That’s it! Once printed, the procedure takes about 5 minutes and the total cost for a 100-page book is less than a Euro. The books look great!

Freshly cut book

The Bookimobile is designed to take book production to the world. With Booki and the equipment, it’s possible to go to schools, events, festivals, streets and make free books…

Booki User Guide

We will document more of this shortly on the blog and talk more about the Bookimobile and the process of producing books. We will also work on Booki to help the production of books using home or office duplex printers.

The Bookimobile is sponsored by Organisation Internationale de la Francophonie, Mozilla, iCommons, CiviCRM and the Internet Archive. Many thanks to these organisations for making this possible.

The Book as Motivator

It is amazing what a great motivator it is to say to anyone, “you will be part of making a book.”

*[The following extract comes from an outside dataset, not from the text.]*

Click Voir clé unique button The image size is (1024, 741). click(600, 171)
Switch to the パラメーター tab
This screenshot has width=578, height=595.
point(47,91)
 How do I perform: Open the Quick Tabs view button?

It sounds exciting. It is! It has more power than saying, “you will be part of making a PDF or web page.” Although… that’s actually what we are doing, creating it via a website interface, it is not nearly as magical. We are making a PDF that we send to a printer. Or we are making an EPUB/ebook or series of templated-HTML pages… etc… but that reality contains no magic. As Arthur C Clarke once said:  “Any sufficiently advanced technology is indistinguishable from magic.”

Enabling people to produce that magic themselves is very powerful. We have come to think of the book production process as something only publishers can do. However, we now have that magic in our own hands, enabled by a wonderful array of technologies such as digital file formats, digital networks, the web, standards, protocols, rapid binding technologies, cheap and fast printing, and online book production platforms. Each part of this technology chain might be familiar enough to us that we don’t think of them as magical but we put them together and something magic happens.

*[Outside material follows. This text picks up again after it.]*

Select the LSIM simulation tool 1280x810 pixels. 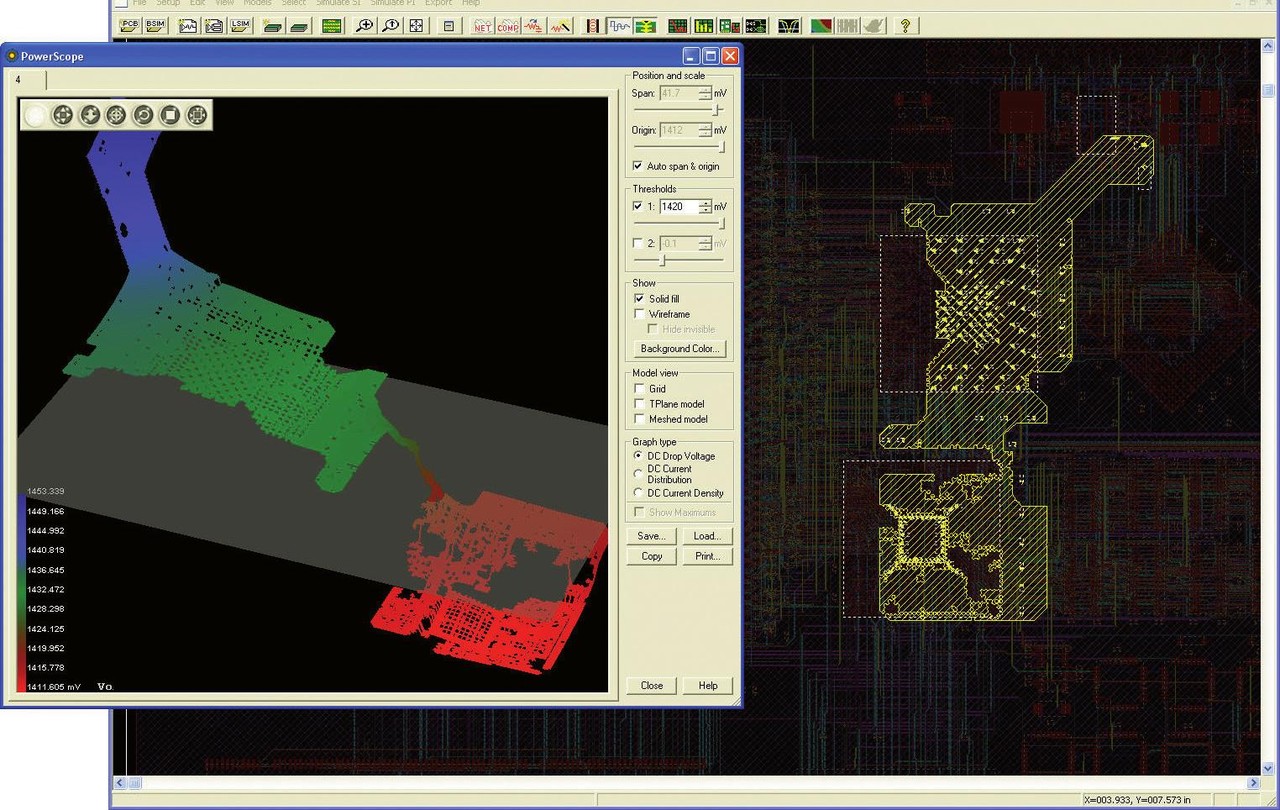[x=240, y=25]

The invitation to make a book is a very important motivator – but don’t take my word for it, here are some nice quotes from some participants of collaborative book projects I have been involved in:

"This week has been amazing! ... I know I did NOT expect to have a book in print within the week!... Four books in one week, from 29 people. I still can't believe it."
 --from http://linuxgrandma.blogspot.com/2011/10/new-kde-book-beginning-kde-development.html
"Last week I wrote a book! Three of them, actually :) ... it was a (very!) collaborative effort. I’m exhausted, as I said, but also inspired...and I’m incredibly proud of what we produced. It would be a respectable outcome from several weeks of work, and we managed it in barely three days."
 --from http://blog.nerdchic.net/archives/688/
"I had no idea when the week started that we were going to write a book in a week, nor that it was possible to do that."
 --from http://www.maploser.com/tag/floss-manuals/

But don’t get me wrong, it’s not just the speed of making a book that generates this feeling of magic. The rise in popularity of print-on-demand illustrates that people love to make books even if it costs them more for a book ẃhich is sometimes of a lower print quality than mass-produced books. But that’s not the point either. The point is that it is their book, one they participated in producing. That is the magic and the motivation and the faster the book is produced the stronger that motivation.

Of course, what people are actually doing is not ‘producing books.’ They are collaborating in a very special way to produce knowledge and culture, a way that is almost egoless, amazingly energising, and can only occur because of free culture. That is what is really magical and the idea of producing a book is a great motivator to getting us there.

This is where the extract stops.